This year the Prince of Asturias Award for Social Sciences has been granted to the British historian, Sir John Elliott. Few scholars have managed to come close to our past, as has this distinguished authority, and especially to that of Spain in the XVI and XVII centuries. He has told us that, whilst still almost an adolescent, contemplating some of the scenes of the pictures in the Museo del Prado he even then caught a glimpse of what Unamuno called the "intrahistory" of our country.

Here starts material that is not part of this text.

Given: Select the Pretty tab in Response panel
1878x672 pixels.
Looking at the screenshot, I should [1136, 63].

Since then, his research, extended in his professorship at the University of Oxford, has done but tried to explain Spanish History, its crucial problems, which needed new light and rigorous interpretation. Because there are few tasks so delicate as that of a historian, who must boldly maintain an objective ideal and not let himself be carried away by his personal opinions or beliefs when analysing past events. Here is the greatness of this science, and that is why it is so important that the nations cultivate it, transmit it from generation to generation as the most valuable part of its heritage and teach it from the stance of truth.

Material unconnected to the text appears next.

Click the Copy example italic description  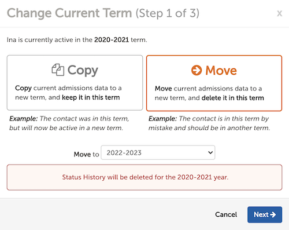69,123
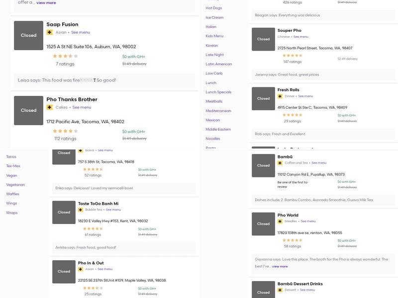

One of the main contributions of John Elliott is that with his profound analyses he has helped to shatter stereotyped and clichéd visions of our history.
Elliott belongs to that brilliant group of Spanish scholars who study Spain because they love it, and they themselves have seen how their love grows together with the knowledge of the loved object.
Valentín Fuster, the Prince of Asturias Award for Technical and Scientific Research, is an admirable example of a life fully given over to helping the human being in his efforts to surpass the limits which nature has set out. His work is not only proof of his personal worth but also embodies the worth of science when it is dedicated to improving man´s existence.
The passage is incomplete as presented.